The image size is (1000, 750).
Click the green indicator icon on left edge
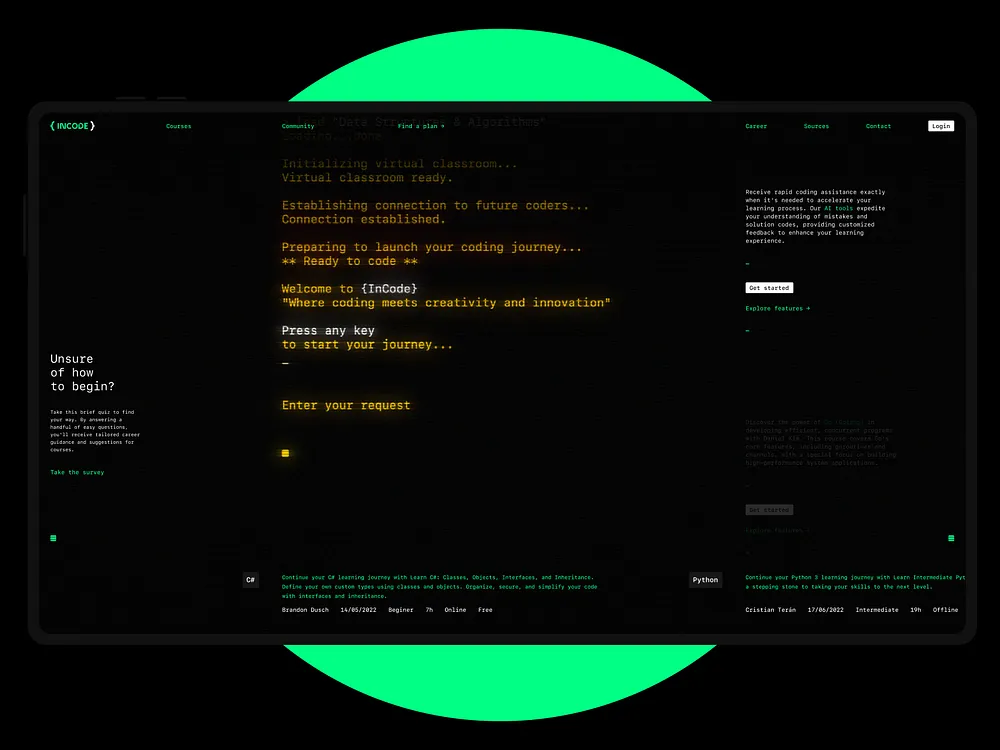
************
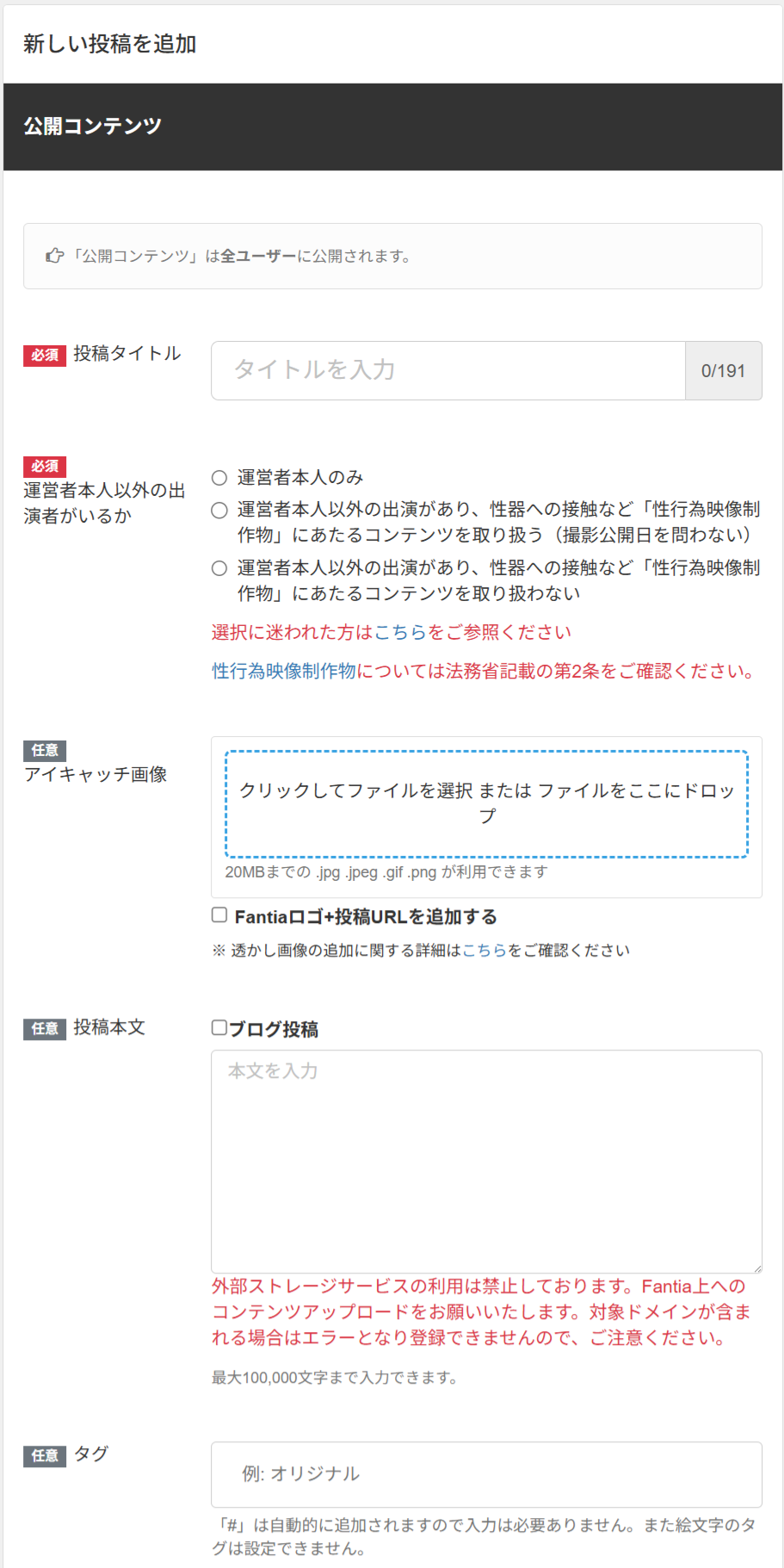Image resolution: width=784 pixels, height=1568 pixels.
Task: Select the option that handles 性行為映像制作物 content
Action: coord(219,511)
************
Task to carry out:
Output the data exactly, starting with the line that contains "Image resolution: width=784" and continuing through the line that contains "Action: coord(219,511)", and leave the pictures out.

Answer in full:
Image resolution: width=784 pixels, height=1568 pixels.
Task: Select the option that handles 性行為映像制作物 content
Action: coord(219,511)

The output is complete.